Repeat the listing in full, word for word.

- DATASET
++++++++++
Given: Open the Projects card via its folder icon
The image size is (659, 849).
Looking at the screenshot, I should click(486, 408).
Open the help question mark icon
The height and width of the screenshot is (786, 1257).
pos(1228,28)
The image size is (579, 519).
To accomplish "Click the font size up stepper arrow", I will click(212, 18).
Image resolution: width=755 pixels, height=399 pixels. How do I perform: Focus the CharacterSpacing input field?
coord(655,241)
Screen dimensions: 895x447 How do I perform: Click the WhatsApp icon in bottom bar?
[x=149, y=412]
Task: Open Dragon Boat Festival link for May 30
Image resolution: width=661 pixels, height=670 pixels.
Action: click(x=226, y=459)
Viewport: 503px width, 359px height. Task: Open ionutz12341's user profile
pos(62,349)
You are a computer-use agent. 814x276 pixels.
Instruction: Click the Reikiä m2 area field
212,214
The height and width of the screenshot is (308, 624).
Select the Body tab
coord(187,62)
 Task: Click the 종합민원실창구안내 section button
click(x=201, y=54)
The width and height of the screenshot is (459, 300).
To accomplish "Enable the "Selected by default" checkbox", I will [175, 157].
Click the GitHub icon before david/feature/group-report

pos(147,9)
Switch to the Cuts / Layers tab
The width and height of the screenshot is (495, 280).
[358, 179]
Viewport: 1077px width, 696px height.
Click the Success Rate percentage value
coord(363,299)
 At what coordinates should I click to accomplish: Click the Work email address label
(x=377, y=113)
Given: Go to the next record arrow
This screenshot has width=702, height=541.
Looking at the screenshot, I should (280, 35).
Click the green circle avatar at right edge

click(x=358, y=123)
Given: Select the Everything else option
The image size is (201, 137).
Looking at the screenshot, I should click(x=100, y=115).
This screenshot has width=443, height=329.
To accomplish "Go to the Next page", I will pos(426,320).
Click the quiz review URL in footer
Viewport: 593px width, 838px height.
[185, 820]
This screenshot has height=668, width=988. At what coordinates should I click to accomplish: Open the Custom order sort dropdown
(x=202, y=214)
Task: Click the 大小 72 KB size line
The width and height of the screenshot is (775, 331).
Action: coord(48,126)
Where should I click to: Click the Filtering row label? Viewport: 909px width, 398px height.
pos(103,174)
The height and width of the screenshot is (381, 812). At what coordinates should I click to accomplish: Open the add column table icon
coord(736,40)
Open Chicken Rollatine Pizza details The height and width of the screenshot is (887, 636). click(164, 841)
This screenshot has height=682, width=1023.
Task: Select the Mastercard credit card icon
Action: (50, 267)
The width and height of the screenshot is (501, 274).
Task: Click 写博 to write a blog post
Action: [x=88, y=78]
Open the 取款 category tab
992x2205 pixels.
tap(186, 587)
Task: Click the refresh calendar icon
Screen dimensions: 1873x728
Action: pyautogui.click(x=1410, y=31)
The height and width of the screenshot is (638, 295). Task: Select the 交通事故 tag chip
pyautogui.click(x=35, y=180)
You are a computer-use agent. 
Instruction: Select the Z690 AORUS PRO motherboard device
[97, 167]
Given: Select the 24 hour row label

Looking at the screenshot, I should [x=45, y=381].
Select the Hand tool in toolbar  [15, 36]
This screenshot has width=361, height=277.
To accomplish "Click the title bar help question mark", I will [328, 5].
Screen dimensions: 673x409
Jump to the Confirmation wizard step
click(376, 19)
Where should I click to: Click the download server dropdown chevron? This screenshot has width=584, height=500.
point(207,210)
++++++++++
- YOUR SOLUTION
Given: Open the Projects card via its folder icon
The image size is (659, 849).
Looking at the screenshot, I should click(486, 408).
Open the help question mark icon
The height and width of the screenshot is (786, 1257).
pos(1228,28)
The image size is (579, 519).
To accomplish "Click the font size up stepper arrow", I will click(212, 18).
Image resolution: width=755 pixels, height=399 pixels. How do I perform: Focus the CharacterSpacing input field?
coord(655,241)
Screen dimensions: 895x447 How do I perform: Click the WhatsApp icon in bottom bar?
[x=149, y=412]
Task: Open Dragon Boat Festival link for May 30
Image resolution: width=661 pixels, height=670 pixels.
Action: click(x=226, y=459)
Viewport: 503px width, 359px height. Task: Open ionutz12341's user profile
pos(62,349)
You are a computer-use agent. 814x276 pixels.
Instruction: Click the Reikiä m2 area field
212,214
The height and width of the screenshot is (308, 624).
Select the Body tab
coord(187,62)
 Task: Click the 종합민원실창구안내 section button
click(x=201, y=54)
The width and height of the screenshot is (459, 300).
To accomplish "Enable the "Selected by default" checkbox", I will [175, 157].
Click the GitHub icon before david/feature/group-report

pos(147,9)
Switch to the Cuts / Layers tab
The width and height of the screenshot is (495, 280).
[358, 179]
Viewport: 1077px width, 696px height.
Click the Success Rate percentage value
coord(363,299)
 At what coordinates should I click to accomplish: Click the Work email address label
(x=377, y=113)
Given: Go to the next record arrow
This screenshot has width=702, height=541.
Looking at the screenshot, I should (280, 35).
Click the green circle avatar at right edge

click(x=358, y=123)
Given: Select the Everything else option
The image size is (201, 137).
Looking at the screenshot, I should click(x=100, y=115).
This screenshot has width=443, height=329.
To accomplish "Go to the Next page", I will pos(426,320).
Click the quiz review URL in footer
Viewport: 593px width, 838px height.
[185, 820]
This screenshot has height=668, width=988. At what coordinates should I click to accomplish: Open the Custom order sort dropdown
(x=202, y=214)
Task: Click the 大小 72 KB size line
The width and height of the screenshot is (775, 331).
Action: coord(48,126)
Where should I click to: Click the Filtering row label? Viewport: 909px width, 398px height.
pos(103,174)
The height and width of the screenshot is (381, 812). At what coordinates should I click to accomplish: Open the add column table icon
coord(736,40)
Open Chicken Rollatine Pizza details The height and width of the screenshot is (887, 636). click(164, 841)
This screenshot has height=682, width=1023.
Task: Select the Mastercard credit card icon
Action: (50, 267)
The width and height of the screenshot is (501, 274).
Task: Click 写博 to write a blog post
Action: [x=88, y=78]
Open the 取款 category tab
992x2205 pixels.
tap(186, 587)
Task: Click the refresh calendar icon
Screen dimensions: 1873x728
Action: pyautogui.click(x=1410, y=31)
The height and width of the screenshot is (638, 295). Task: Select the 交通事故 tag chip
pyautogui.click(x=35, y=180)
You are a computer-use agent. 
Instruction: Select the Z690 AORUS PRO motherboard device
[97, 167]
Given: Select the 24 hour row label

Looking at the screenshot, I should [x=45, y=381].
Select the Hand tool in toolbar  [15, 36]
This screenshot has width=361, height=277.
To accomplish "Click the title bar help question mark", I will [328, 5].
Screen dimensions: 673x409
Jump to the Confirmation wizard step
click(376, 19)
Where should I click to: Click the download server dropdown chevron? This screenshot has width=584, height=500.
point(207,210)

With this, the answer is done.